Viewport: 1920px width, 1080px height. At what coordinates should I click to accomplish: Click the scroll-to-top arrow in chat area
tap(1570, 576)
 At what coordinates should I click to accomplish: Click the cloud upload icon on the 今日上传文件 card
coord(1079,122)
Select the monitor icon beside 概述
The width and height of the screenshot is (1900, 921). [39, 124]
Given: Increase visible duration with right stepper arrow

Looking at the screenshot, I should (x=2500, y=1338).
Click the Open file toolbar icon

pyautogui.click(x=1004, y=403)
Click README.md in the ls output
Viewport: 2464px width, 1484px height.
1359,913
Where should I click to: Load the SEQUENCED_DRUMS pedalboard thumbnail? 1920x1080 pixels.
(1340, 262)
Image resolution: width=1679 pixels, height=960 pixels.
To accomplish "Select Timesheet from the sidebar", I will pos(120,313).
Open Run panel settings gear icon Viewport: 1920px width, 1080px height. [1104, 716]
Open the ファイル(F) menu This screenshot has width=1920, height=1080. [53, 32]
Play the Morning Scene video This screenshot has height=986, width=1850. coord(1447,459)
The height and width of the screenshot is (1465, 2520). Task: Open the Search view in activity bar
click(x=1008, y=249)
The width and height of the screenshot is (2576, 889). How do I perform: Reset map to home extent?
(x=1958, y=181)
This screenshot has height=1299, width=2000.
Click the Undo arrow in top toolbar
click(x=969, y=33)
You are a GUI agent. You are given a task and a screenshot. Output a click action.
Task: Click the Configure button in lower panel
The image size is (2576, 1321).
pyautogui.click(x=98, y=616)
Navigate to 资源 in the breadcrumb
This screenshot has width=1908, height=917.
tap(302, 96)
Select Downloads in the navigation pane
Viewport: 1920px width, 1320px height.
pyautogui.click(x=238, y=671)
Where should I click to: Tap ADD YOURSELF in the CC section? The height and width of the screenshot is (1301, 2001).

________________

* _Task directions_: Transcribe all of the records above without altering anything.

* _Finished task_:
Viewport: 1920px width, 1080px height. At what coordinates should I click to accomplish: Click the scroll-to-top arrow in chat area
tap(1570, 576)
 At what coordinates should I click to accomplish: Click the cloud upload icon on the 今日上传文件 card
coord(1079,122)
Select the monitor icon beside 概述
The width and height of the screenshot is (1900, 921). [39, 124]
Given: Increase visible duration with right stepper arrow

Looking at the screenshot, I should (x=2500, y=1338).
Click the Open file toolbar icon

pyautogui.click(x=1004, y=403)
Click README.md in the ls output
Viewport: 2464px width, 1484px height.
1359,913
Where should I click to: Load the SEQUENCED_DRUMS pedalboard thumbnail? 1920x1080 pixels.
(1340, 262)
Image resolution: width=1679 pixels, height=960 pixels.
To accomplish "Select Timesheet from the sidebar", I will pos(120,313).
Open Run panel settings gear icon Viewport: 1920px width, 1080px height. [1104, 716]
Open the ファイル(F) menu This screenshot has width=1920, height=1080. [53, 32]
Play the Morning Scene video This screenshot has height=986, width=1850. coord(1447,459)
The height and width of the screenshot is (1465, 2520). Task: Open the Search view in activity bar
click(x=1008, y=249)
The width and height of the screenshot is (2576, 889). How do I perform: Reset map to home extent?
(x=1958, y=181)
This screenshot has height=1299, width=2000.
Click the Undo arrow in top toolbar
click(x=969, y=33)
You are a GUI agent. You are given a task and a screenshot. Output a click action.
Task: Click the Configure button in lower panel
The image size is (2576, 1321).
pyautogui.click(x=98, y=616)
Navigate to 资源 in the breadcrumb
This screenshot has width=1908, height=917.
tap(302, 96)
Select Downloads in the navigation pane
Viewport: 1920px width, 1320px height.
pyautogui.click(x=238, y=671)
Where should I click to: Tap ADD YOURSELF in the CC section? The height and width of the screenshot is (1301, 2001).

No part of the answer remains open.